In terms of some of the differentiation that we saw, the key points were we saw diplopia resolution that was very encouraging because this is what patients are mostly concerned about: double vision, their ability to work, drive, read, et cetera. This is primarily women in their 40s and 50s. You want to see that type of resolution that we saw in our study and, again, differentiated profile. We also saw rapid onset of action. We were seeing statistically significant proptosis response after one infusion. As you can imagine, from a patient perspective, the faster you can get relief, the better. The other areas we saw, we were very much in line with the current available therapy. That was all super encouraging. We saw those differentiations on the efficacy side, both in the active and the chronic study.

On the safety side, we had a very generally well-tolerated profile, which we expected given that this is IGF-1R inhibition and it's a known, clinically validated, and commercially validated target. The one key area of interest on the AEs has always been hearing impairment, which is a composite term. In our studies, and in general with IGF-1R, we've seen that it is generally mild in nature. A lot of times it's tinnitus or autophony, which is an echoing in the ear, which resolves on its own and is mild in nature. In our studies, we had very, very low dropout rates, which speaks to the overall safety profile. That was also super encouraging because that risk-benefit is squarely in place. That was the phase 3 studies. Those turned out to be great. Now we're moving towards BLA for that study.

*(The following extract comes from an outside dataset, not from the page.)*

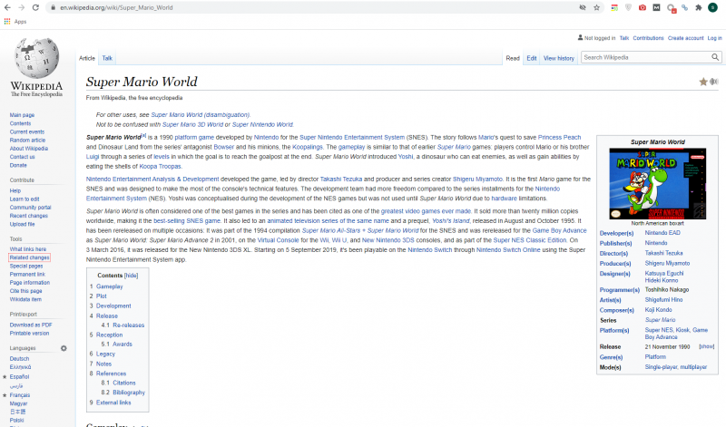Hide the table of contents
Image resolution: width=726 pixels, height=427 pixels.
(132, 275)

We are on track as guided and as planned for a second-half BLA filing this year. That is very encouraging. We also started, as you referenced, we also started two other phase 3 studies in our subcutaneous program. That was all the IV program. We have a subcutaneous program that is also in phase 3. We call those studies REVEAL and REVEAL-2 in the active and the chronic population. We are advancing those. We are enrolling those studies now. Everything is on track. As said, we will have our top-line data from those studies in the first half of 2026, coming up relatively soon, as it is already March. The subQ program is essentially based on the IV program.

It's the same antibody with the same binding domain and CDRs, the only difference being a half-life extension technology that we've shown in our healthy volunteer study to increase the half-life of the antibody by four to five times, which is a great result because that could result in more convenient dosing for patients while still preserving the efficacy and the safety, or actually maybe even potentially improving on the safety. We do look to preserve the efficacy of the IV based on the antibody itself. That's the thyroid eye disease franchise. We also have an FcRn franchise, which we have now. We are in the clinic, and we will have our first data set in Q3 of this year in healthy volunteers.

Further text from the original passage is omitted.